A importância da produção de forrageiras já tornou possível importantes bancos de germoplasma como o dedicado ao material genético de palma, no Instituto Agronômico de Pernambuco (IPA). “No contexto da cooperação que assinamos, temos aí um horizonte muito grande para trabalhar também as práticas de manejo”, disse Deon.
Outros planos da Embrapa
Para colocar a parceria em prática a Embrapa espera, futuramente, captar recursos. “Vamos inicialmente desenvolver projetos em conjunto, eles financiando a parte deles e nós a nossa. A ideia, depois, é nós buscarmos financiamentos quer seja do governo brasileiro, dos Emirados, ou de outras fontes”, explicou Moretti.
O memorando é apenas parte das propostas feitas pela Embrapa ao governo dos Emirados durante missão realizada em janeiro deste ano. Moretti explica que uma proposta mais ampla foi encaminhada ainda em março à ministra da Segurança Alimentar dos Emirados, Mariam bint Mohammed Saeed Hareb Almheiri. “Entendemos que podemos avançar mais. A parceria com o ICBA é apenas uma parte do que queremos fazer nesse plano estratégico. A nossa ideia é apoiar os Emirados no estabelecimento do Sistema Nacional de Pesquisa Agropecuária lá. A Embrapa fez isso no passado aqui no Brasil, e entendemos que podemos também os ajudar a fazer essa estruturação”, apontou o presidente.

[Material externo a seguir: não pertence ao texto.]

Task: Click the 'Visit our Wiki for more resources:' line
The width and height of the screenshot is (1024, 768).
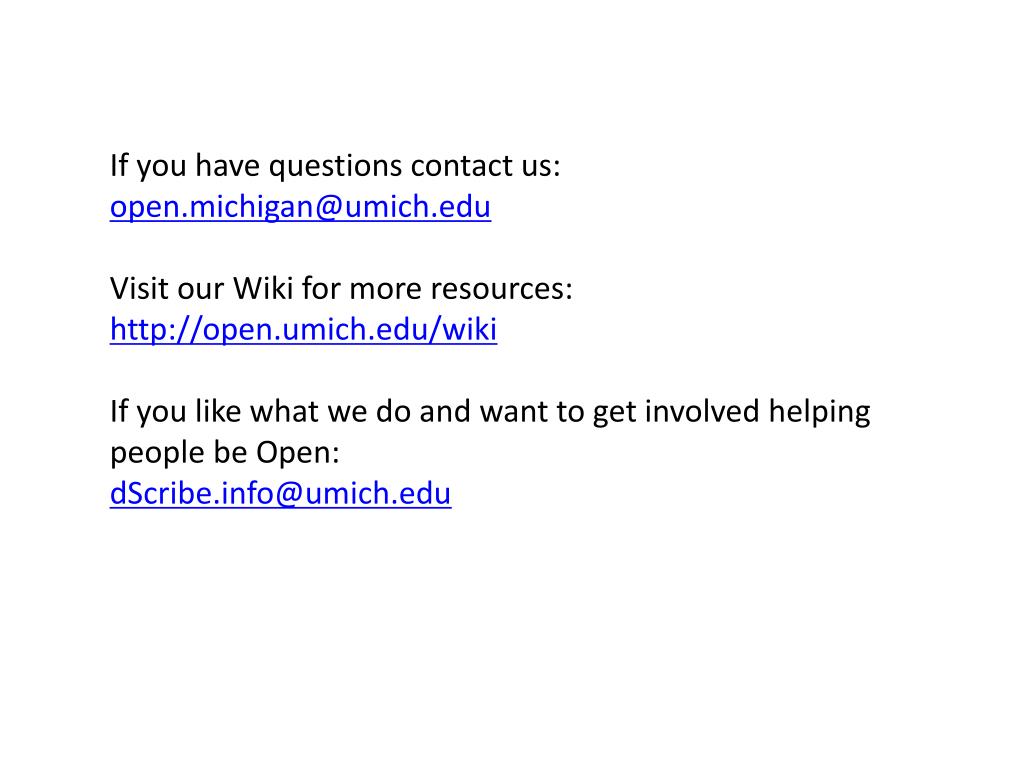Action: click(341, 289)
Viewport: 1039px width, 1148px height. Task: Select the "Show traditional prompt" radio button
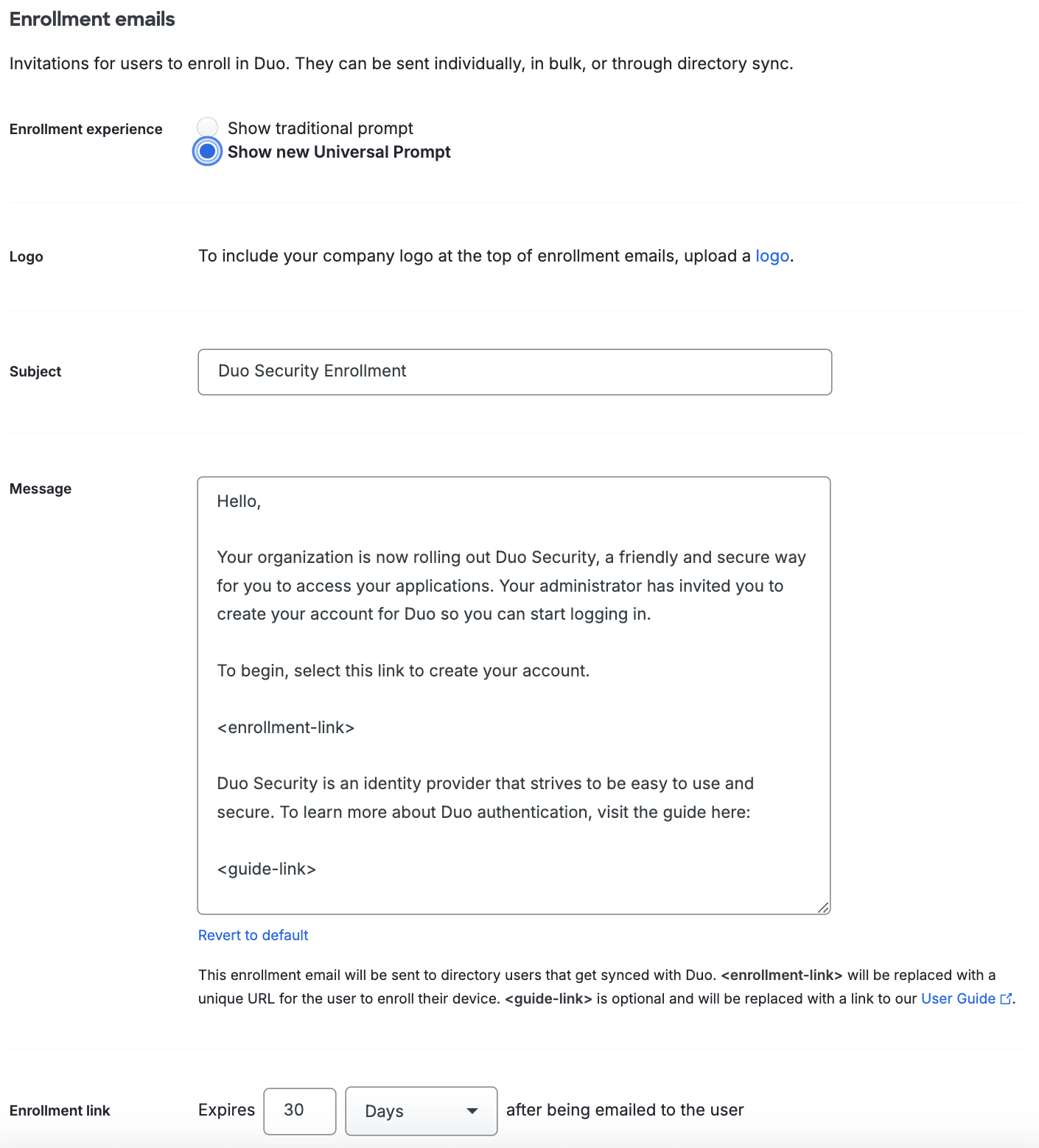pos(208,127)
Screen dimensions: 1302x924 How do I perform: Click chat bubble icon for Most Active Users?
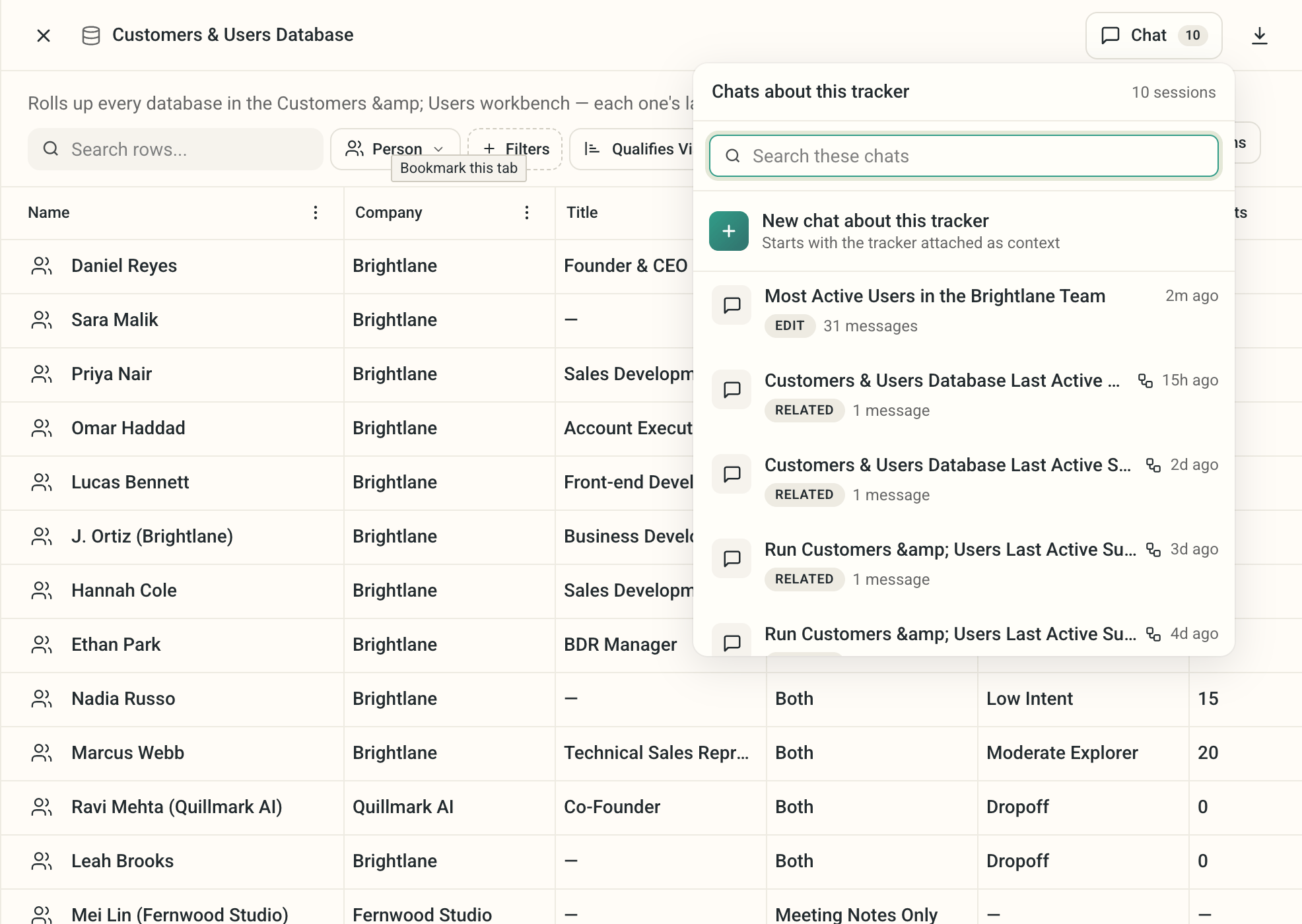coord(732,305)
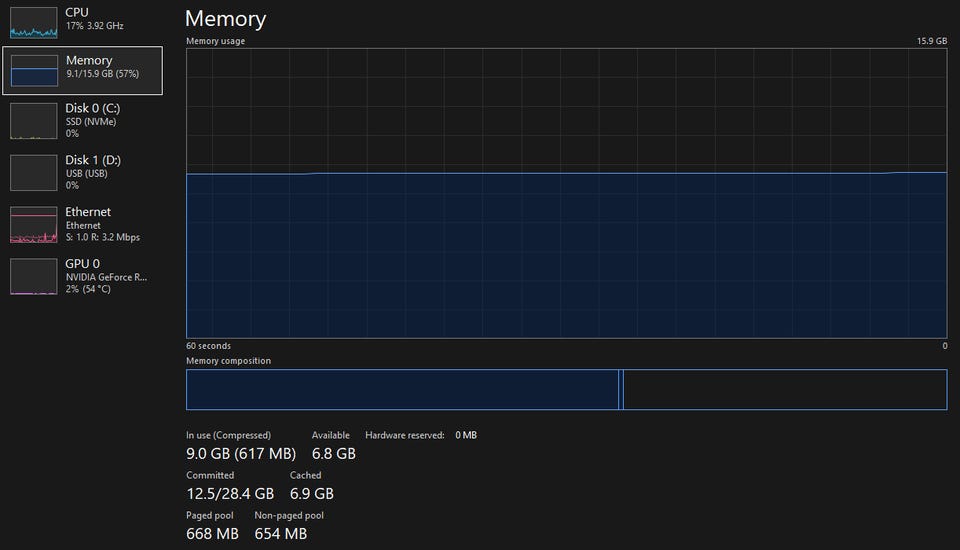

Outro projeto visa apoiar o desenvolvimento de uma plataforma de zoneamento agrícola nos Emirados. “Sabemos que o país tem um rebanho de caprinos em torno de cinco milhões de cabeças. Então, podemos estudar o território para identificar oportunidades para eles otimizarem essa produção”, explicou Moretti.
Há, ainda, a oportunidade em projetos na África. “O continente africano tem 60% das terras agricultáveis do mundo. A savana africana é muito parecida com o cerrado brasileiro. Como o Brasil é o único país do mundo que domina a agricultura tropical, a Embrapa, em parceria com os Emirados e junto com um terceiro ator (país africano), pode desenvolver projetos de cooperação. O interesse dos Emirados é ter um local para produzir alimentos e prover segurança alimentar para sua população. É uma parceria tripartite em que os três atores ganham”, frisou Moretti.
É neste último ponto que o presidente da Embrapa defende a inserção de empresas brasileiras. “Eu tenho defendido que nós podemos levar tecnologia agropecuária para o mundo tropical, sobretudo África e sudeste asiático, junto com as empresas privadas brasileiras, que têm tecnologia em genética animal, vegetal e maquinários”, afirmou ele. Moretti argumentou que a medida já foi tomada em outros contextos no Brasil e teve êxito para o empresariado de nações como a americana, que trouxe empresas através da agência estatal USAID, e a japonesa, com a sua JICA.
Também previsto no acordo, o intercâmbio de pesquisadores precisará esperar mais tempo para ser colocado em ação. “Queremos, quando passar a pandemia, receber os técnicos árabes e que os brasileiros também possam ir até lá”, pontuou Moretti. A pandemia também adiou os planos de abertura de um escritório da Embrapa em Abu Dhabi, capital dos Emirados, que não tem data para acontecer.
Agora, a Embrapa espera expandir as parcerias para outros países do Golfo, entre eles o Catar. “Estamos muito entusiasmados com o que pode vir com esse acordo com o ICBA, mas que pode ser levado para outros projetos com o país. Esperamos levar isso a outros países da Liga Árabe. Eu estive ano passado no Catar e existe interesse do governo de lá em trabalhar mais próximo da Embrapa. Então, temos muitas possibilidades interessantes”, concluiu o presidente da Embrapa.